SELECTED PASSAGE:
--------
Huntington Beach man suffered brain damage when the wheel of a big rig flew across the freeway and crushed the cab of his pickup.

October 17, 2002|Monte Morin | Times Staff Writer

A Huntington Beach motorist who suffered severe brain damage when a loose tire rocketed across the Santa Ana Freeway and collided with his pickup truck will receive $13 million under a settlement reached Wednesday.

Under the deal, trucking giant Allied Systems Ltd. and a tire servicing firm accepted equal responsibility for the accident, which left 39-year-old plaintiff Philip Dohrman legally blind, unemployable and unable to drive.

"It hit him like a bolt of lightning out of the sky," plaintiff's attorney Daniel Callahan said. "There was nothing he could do about it at all."

The accident occurred Jan. 9, 2001, when the wheel of a tractor trailer spun off its axle, sailed into oncoming traffic and crushed the cab of Dohrman's truck. The collision occurred in the northbound lane of the Santa Ana Freeway in Irvine, near Sand Canyon Avenue. The nearly 200-pound tire had been fastened insecurely to the big rig, which was hauling a load of new cars.

Dohrman, represented by the Santa Ana law firm Callahan & Blaine, alleged in court papers that the driver of the big rig was never trained to make regular checks of the vehicle's wheels and lug nuts.

The plaintiff said Allied Systems Ltd. had violated a number of its own policies and state requirements for maintenance of its vehicles.

Among other shortcomings, Callahan said, the driver of the big rig was never shown a company video explaining the need and procedures for checking lug nuts, nor was he told to inspect the lug nuts. Callahan said that service records showed the vehicle had not undergone maintenance for 180 days, even though it is required to be serviced every 90 days.

However, Allied Systems lawyer Kevin Smith said that a contractor working for Allied had over-tightened the lug nuts, cracking and weakening them.

When the tire dislodged from the tractor-trailer, a motorist behind Dohrman witnessed the accident. The tire, which careened over the highway divider, jumped 20 feet into the air before slamming into the cab of Dohrman's truck. After crushing the cab, the tire bounced 100 feet into the air.

Dohrman, who was joined in the suit by his wife, Julie, 31, was rendered unconscious upon impact. When he awoke from a semi-coma, doctors discovered that his vision had been badly reduced, his speech impaired and his memory flawed.

"If you tell him something, he cannot remember it 15 minutes later," Callahan said. "He tries to compensate for it by taking notes. He's entirely reliant on a notepad now."

Dohrman, a former construction supervisor and volunteer firefighter, was an avid bodybuilder, motorcyclist, and in-line skater before the accident, Callahan said. Now, it is difficult for him to walk. "He walks, but he's very unsteady," the lawyer said.

Allied and the tire service firm were insured by Zurich Financial and Lloyds of London, who will pay the settlement in installments.
--------
DATA EXCERPT:
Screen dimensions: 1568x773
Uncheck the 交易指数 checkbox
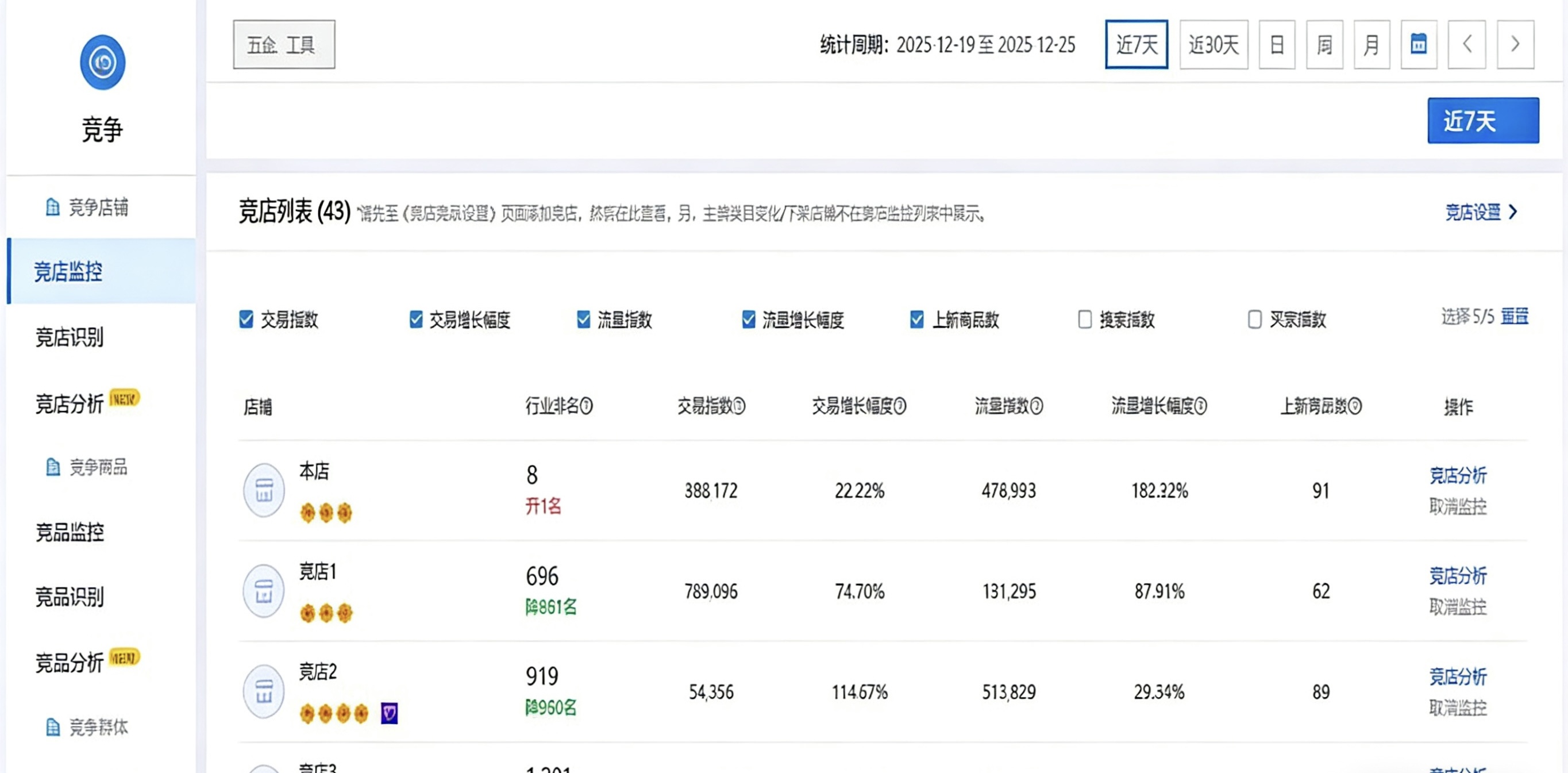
--------
TASK REQUIREMENTS: Please print the part of the freeway tire settlement article starting at "Huntington Beach man" and ending at "unable to drive.", with no changes.

SOLUTION BELOW:
Huntington Beach man suffered brain damage when the wheel of a big rig flew across the freeway and crushed the cab of his pickup.

October 17, 2002|Monte Morin | Times Staff Writer

A Huntington Beach motorist who suffered severe brain damage when a loose tire rocketed across the Santa Ana Freeway and collided with his pickup truck will receive $13 million under a settlement reached Wednesday.

Under the deal, trucking giant Allied Systems Ltd. and a tire servicing firm accepted equal responsibility for the accident, which left 39-year-old plaintiff Philip Dohrman legally blind, unemployable and unable to drive.